Required action:
Extract every line of the material that contains the string "answer".

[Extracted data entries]
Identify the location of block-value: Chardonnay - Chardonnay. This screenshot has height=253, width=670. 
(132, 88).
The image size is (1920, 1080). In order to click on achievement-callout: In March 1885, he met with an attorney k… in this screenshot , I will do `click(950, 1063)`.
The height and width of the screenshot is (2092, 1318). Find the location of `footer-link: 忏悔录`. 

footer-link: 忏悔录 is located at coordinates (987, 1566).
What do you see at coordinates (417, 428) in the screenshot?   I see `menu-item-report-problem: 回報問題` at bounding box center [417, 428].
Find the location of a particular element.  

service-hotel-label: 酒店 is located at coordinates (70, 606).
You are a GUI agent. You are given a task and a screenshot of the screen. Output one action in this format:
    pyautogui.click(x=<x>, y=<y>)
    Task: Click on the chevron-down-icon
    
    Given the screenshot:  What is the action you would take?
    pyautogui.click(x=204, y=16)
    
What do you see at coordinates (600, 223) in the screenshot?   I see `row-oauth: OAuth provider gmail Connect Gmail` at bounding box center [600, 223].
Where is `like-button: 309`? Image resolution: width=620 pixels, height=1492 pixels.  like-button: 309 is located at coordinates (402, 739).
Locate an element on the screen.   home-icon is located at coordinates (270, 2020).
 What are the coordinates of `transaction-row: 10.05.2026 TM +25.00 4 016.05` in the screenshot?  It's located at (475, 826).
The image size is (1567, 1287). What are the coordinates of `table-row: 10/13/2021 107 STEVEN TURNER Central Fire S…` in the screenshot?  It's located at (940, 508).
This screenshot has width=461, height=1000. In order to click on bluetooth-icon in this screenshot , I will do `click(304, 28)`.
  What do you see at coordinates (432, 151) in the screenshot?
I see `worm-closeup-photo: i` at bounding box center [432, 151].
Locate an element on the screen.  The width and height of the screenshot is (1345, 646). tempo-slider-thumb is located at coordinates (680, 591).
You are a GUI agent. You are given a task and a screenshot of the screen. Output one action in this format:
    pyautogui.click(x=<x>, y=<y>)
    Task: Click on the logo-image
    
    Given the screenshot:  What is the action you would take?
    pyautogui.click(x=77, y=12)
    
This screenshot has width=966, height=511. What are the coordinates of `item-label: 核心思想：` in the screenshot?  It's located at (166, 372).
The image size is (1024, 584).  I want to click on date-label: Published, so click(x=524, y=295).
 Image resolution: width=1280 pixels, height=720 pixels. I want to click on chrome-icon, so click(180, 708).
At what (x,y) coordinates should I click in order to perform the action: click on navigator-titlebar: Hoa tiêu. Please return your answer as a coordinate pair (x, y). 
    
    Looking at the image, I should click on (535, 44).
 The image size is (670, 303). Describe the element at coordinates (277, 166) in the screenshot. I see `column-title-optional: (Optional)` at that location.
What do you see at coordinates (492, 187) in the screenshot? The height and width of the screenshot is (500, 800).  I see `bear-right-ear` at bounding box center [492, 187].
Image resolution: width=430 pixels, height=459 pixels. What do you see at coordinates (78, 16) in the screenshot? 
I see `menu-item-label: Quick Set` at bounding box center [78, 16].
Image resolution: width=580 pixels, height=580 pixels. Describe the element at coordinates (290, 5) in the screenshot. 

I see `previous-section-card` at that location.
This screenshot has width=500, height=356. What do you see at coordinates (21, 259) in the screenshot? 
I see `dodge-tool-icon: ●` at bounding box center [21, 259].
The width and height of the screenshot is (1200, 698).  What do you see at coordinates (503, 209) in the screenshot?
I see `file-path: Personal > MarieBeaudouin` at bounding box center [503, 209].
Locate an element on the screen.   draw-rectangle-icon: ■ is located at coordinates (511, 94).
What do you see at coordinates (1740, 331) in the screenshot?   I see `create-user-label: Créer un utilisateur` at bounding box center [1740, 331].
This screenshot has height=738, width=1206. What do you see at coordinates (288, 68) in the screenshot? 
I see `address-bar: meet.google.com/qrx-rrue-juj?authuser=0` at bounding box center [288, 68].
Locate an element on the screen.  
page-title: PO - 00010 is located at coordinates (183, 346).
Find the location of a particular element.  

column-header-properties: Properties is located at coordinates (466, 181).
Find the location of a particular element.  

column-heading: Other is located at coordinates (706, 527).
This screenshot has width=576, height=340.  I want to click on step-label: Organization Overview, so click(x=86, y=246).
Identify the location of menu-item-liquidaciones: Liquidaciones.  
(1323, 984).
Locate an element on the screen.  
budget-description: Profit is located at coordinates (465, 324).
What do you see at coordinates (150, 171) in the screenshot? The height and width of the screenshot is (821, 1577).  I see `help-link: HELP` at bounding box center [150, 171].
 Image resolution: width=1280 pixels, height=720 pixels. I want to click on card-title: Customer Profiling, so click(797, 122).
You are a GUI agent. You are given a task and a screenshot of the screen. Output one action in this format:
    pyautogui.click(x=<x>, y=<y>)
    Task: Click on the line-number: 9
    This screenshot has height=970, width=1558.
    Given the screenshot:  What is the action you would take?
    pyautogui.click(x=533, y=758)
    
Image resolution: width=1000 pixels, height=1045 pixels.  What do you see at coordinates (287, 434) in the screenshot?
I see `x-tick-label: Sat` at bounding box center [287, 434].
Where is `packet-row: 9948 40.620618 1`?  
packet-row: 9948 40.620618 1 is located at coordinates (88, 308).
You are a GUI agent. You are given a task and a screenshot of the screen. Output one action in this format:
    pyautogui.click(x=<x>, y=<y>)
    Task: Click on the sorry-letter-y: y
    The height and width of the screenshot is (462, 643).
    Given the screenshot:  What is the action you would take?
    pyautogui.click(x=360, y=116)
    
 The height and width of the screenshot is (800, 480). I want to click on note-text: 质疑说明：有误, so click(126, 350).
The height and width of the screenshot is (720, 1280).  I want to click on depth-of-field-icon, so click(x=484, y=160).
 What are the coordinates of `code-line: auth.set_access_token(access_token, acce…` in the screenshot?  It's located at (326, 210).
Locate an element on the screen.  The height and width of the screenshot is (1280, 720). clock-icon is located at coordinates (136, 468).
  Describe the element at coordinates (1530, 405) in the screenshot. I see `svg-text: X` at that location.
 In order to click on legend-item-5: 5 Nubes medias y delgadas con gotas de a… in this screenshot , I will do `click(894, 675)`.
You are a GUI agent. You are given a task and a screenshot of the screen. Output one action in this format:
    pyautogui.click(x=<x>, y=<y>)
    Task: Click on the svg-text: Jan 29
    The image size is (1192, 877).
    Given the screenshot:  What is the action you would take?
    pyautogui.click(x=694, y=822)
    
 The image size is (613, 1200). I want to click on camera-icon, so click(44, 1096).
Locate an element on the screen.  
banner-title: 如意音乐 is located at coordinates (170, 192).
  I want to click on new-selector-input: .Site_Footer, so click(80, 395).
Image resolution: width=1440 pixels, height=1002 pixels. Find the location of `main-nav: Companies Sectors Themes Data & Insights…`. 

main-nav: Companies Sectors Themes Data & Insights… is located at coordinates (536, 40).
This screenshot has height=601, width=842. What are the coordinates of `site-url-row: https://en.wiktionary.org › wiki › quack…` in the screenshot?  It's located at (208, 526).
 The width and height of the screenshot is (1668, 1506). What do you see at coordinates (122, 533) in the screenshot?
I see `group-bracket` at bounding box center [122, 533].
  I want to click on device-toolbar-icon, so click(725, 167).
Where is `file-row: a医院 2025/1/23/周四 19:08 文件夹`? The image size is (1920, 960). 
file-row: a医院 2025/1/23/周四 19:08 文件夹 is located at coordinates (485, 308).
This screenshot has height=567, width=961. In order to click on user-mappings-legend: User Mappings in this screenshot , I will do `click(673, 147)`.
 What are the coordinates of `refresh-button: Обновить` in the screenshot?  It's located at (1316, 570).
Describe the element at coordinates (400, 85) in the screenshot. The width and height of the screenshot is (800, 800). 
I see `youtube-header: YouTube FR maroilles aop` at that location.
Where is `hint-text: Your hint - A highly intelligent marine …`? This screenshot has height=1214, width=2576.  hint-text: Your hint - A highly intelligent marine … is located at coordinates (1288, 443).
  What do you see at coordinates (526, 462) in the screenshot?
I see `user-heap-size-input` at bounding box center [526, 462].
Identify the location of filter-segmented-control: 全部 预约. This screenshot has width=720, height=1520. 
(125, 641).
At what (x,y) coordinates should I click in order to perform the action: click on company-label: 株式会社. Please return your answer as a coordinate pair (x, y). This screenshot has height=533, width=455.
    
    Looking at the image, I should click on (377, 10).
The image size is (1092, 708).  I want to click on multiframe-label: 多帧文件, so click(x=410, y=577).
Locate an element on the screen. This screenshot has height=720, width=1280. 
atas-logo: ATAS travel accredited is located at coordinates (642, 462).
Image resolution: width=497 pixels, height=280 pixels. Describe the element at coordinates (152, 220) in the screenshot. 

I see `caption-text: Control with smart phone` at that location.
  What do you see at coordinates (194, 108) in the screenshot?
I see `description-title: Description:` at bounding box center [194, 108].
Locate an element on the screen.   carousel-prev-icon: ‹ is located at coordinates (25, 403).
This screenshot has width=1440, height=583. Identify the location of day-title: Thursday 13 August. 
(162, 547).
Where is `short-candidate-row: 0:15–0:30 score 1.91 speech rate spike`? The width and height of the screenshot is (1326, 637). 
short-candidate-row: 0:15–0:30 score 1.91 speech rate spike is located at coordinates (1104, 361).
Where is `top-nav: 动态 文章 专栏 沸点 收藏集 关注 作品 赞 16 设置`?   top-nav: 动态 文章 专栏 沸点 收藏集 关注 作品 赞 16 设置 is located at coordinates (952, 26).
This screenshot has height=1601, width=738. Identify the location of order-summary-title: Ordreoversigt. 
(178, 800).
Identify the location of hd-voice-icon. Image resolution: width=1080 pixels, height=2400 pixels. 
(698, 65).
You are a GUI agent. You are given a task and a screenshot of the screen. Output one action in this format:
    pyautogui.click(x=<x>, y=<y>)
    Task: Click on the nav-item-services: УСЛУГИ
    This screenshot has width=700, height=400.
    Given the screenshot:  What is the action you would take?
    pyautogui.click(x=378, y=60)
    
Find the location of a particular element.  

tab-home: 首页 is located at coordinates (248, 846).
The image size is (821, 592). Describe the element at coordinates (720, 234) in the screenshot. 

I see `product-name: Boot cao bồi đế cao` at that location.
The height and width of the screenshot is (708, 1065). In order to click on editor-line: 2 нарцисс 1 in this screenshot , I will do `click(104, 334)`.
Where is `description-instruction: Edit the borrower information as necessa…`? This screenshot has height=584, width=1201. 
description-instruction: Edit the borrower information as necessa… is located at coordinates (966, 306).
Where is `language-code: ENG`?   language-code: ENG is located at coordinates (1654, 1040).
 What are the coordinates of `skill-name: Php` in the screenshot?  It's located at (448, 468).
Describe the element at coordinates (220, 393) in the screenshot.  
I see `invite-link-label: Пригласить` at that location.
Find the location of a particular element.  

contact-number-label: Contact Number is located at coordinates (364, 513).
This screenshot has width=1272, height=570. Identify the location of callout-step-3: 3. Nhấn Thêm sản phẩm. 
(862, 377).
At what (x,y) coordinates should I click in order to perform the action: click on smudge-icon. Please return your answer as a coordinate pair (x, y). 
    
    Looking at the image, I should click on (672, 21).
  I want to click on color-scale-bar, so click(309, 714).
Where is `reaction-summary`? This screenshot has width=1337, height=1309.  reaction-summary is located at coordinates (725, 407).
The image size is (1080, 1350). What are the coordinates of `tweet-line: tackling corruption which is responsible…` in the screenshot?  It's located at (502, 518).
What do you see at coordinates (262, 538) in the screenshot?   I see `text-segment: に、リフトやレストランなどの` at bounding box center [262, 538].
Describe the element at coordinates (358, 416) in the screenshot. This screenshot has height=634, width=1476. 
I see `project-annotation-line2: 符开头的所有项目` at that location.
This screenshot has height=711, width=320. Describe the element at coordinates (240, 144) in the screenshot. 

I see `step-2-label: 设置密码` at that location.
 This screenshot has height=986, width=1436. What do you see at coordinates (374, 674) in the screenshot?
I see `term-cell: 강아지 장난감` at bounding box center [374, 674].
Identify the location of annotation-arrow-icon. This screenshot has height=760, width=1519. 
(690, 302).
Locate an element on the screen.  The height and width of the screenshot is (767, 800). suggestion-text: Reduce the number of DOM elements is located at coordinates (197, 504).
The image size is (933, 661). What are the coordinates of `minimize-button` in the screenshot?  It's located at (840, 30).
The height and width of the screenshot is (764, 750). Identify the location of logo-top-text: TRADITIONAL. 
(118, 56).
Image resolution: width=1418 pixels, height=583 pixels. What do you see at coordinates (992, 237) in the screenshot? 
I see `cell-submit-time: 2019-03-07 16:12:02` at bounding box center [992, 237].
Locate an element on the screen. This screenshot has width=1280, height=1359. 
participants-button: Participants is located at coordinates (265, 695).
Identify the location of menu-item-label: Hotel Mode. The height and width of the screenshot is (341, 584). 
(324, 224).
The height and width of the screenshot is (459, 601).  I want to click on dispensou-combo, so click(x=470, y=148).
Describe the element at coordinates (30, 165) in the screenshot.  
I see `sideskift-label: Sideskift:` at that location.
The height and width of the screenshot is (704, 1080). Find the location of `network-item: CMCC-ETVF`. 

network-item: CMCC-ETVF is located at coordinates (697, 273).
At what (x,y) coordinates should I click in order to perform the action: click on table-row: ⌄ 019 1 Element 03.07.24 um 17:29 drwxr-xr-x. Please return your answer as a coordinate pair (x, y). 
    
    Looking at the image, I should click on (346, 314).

Reply to the task:
At what (x,y) coordinates should I click in order to perform the action: click on navigator-titlebar: Hoa tiêu. Please return your answer as a coordinate pair (x, y). 
At what (x,y) coordinates should I click in order to perform the action: click on company-label: 株式会社. Please return your answer as a coordinate pair (x, y). This screenshot has height=533, width=455.
At what (x,y) coordinates should I click in order to perform the action: click on smudge-icon. Please return your answer as a coordinate pair (x, y). 
At what (x,y) coordinates should I click in order to perform the action: click on table-row: ⌄ 019 1 Element 03.07.24 um 17:29 drwxr-xr-x. Please return your answer as a coordinate pair (x, y). 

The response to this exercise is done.